* EXERCISE PROMPT:
Quote the data between the lines holding "811x457 pixels. How" and "Action: click(x=1402, y=20)", inclusive, with each line reproduced verbatim.

++++

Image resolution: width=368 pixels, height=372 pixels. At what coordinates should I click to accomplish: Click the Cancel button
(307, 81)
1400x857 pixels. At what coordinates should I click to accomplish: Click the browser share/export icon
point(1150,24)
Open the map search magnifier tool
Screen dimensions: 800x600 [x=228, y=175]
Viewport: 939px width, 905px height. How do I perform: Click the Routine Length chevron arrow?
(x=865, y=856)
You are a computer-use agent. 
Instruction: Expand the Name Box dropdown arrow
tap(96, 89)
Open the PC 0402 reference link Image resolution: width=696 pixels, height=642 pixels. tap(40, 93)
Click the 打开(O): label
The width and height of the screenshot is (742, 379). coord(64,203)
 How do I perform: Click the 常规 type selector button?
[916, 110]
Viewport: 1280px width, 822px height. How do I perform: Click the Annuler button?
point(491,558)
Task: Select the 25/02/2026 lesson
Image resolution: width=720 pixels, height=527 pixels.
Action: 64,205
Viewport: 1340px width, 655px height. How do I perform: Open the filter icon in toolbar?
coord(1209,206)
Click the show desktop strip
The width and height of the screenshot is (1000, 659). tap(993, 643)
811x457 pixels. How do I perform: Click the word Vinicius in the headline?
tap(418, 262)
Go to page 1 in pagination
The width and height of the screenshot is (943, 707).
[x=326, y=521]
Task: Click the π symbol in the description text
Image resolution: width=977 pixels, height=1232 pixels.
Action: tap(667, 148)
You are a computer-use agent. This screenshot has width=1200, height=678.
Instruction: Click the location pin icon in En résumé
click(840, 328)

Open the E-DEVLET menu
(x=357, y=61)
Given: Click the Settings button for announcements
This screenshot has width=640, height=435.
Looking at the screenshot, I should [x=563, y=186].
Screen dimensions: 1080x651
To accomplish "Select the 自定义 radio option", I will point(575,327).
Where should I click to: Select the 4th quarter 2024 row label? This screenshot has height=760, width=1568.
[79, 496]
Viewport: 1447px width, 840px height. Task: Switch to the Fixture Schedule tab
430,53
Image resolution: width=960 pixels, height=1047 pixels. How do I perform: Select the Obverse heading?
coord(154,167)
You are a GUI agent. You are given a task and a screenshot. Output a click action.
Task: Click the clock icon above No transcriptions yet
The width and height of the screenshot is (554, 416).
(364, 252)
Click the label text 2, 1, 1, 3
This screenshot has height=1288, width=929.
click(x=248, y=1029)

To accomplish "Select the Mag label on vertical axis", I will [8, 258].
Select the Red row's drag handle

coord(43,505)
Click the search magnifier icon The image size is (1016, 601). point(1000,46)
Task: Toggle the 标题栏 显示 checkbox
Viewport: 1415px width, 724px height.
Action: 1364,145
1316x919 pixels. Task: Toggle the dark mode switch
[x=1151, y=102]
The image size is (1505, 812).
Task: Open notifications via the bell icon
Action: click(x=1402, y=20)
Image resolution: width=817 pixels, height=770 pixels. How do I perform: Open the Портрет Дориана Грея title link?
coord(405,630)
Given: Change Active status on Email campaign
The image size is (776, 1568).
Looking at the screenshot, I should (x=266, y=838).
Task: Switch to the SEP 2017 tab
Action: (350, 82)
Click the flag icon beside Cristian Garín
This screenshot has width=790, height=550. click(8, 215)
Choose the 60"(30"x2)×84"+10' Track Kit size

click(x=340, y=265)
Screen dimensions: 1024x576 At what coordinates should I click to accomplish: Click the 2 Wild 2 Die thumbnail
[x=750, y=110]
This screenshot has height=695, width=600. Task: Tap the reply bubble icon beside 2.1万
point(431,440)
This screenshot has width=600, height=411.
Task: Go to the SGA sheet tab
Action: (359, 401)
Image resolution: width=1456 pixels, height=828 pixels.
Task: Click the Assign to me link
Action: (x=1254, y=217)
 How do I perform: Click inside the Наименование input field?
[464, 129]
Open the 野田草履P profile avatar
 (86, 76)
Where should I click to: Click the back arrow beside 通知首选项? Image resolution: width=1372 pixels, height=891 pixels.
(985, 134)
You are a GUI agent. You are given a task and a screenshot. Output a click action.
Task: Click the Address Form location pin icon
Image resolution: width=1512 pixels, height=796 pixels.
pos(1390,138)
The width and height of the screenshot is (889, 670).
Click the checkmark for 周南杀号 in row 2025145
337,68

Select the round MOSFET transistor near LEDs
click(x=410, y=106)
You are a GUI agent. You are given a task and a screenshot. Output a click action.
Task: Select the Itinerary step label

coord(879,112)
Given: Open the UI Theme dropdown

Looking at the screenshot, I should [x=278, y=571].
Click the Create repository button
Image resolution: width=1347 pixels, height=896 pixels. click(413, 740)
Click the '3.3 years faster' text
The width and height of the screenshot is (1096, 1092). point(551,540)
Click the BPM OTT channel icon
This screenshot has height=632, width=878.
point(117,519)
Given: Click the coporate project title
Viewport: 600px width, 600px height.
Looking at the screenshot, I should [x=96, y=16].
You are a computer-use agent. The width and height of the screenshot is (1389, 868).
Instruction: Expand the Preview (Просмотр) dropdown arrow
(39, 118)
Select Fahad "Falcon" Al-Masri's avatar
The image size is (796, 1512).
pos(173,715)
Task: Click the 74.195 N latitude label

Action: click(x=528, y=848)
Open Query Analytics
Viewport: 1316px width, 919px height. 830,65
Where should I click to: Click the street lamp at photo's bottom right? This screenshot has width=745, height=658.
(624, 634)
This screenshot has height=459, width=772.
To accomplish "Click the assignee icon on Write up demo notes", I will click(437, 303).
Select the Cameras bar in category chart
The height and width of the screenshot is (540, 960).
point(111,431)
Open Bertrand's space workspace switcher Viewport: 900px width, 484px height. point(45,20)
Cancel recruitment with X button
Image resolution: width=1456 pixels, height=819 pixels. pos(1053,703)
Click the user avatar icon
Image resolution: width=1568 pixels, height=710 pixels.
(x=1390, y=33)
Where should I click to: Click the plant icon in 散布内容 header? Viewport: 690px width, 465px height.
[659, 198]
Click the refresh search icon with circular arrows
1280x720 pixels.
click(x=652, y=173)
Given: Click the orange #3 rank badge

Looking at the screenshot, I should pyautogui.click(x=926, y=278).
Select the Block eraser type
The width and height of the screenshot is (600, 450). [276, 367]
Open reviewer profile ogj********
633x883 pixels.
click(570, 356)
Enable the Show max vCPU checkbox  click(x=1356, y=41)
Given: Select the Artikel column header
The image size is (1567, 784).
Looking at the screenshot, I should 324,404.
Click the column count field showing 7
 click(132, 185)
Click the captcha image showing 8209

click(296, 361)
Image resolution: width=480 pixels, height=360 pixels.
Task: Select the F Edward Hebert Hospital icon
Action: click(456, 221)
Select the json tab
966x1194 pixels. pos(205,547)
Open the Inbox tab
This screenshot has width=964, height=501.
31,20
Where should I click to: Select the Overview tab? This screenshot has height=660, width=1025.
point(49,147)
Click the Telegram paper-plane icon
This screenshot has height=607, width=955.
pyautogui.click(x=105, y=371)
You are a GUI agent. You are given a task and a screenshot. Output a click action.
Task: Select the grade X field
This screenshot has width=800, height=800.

++++

* CORRECT OUTPUT:
811x457 pixels. How do I perform: Click the word Vinicius in the headline?
tap(418, 262)
Go to page 1 in pagination
The width and height of the screenshot is (943, 707).
[x=326, y=521]
Task: Click the π symbol in the description text
Image resolution: width=977 pixels, height=1232 pixels.
Action: tap(667, 148)
You are a computer-use agent. This screenshot has width=1200, height=678.
Instruction: Click the location pin icon in En résumé
click(840, 328)

Open the E-DEVLET menu
(x=357, y=61)
Given: Click the Settings button for announcements
This screenshot has width=640, height=435.
Looking at the screenshot, I should [x=563, y=186].
Screen dimensions: 1080x651
To accomplish "Select the 自定义 radio option", I will point(575,327).
Where should I click to: Select the 4th quarter 2024 row label? This screenshot has height=760, width=1568.
[79, 496]
Viewport: 1447px width, 840px height. Task: Switch to the Fixture Schedule tab
430,53
Image resolution: width=960 pixels, height=1047 pixels. How do I perform: Select the Obverse heading?
coord(154,167)
You are a GUI agent. You are given a task and a screenshot. Output a click action.
Task: Click the clock icon above No transcriptions yet
The width and height of the screenshot is (554, 416).
(364, 252)
Click the label text 2, 1, 1, 3
This screenshot has height=1288, width=929.
click(x=248, y=1029)

To accomplish "Select the Mag label on vertical axis", I will [8, 258].
Select the Red row's drag handle

coord(43,505)
Click the search magnifier icon The image size is (1016, 601). point(1000,46)
Task: Toggle the 标题栏 显示 checkbox
Viewport: 1415px width, 724px height.
Action: 1364,145
1316x919 pixels. Task: Toggle the dark mode switch
[x=1151, y=102]
The image size is (1505, 812).
Task: Open notifications via the bell icon
Action: click(x=1402, y=20)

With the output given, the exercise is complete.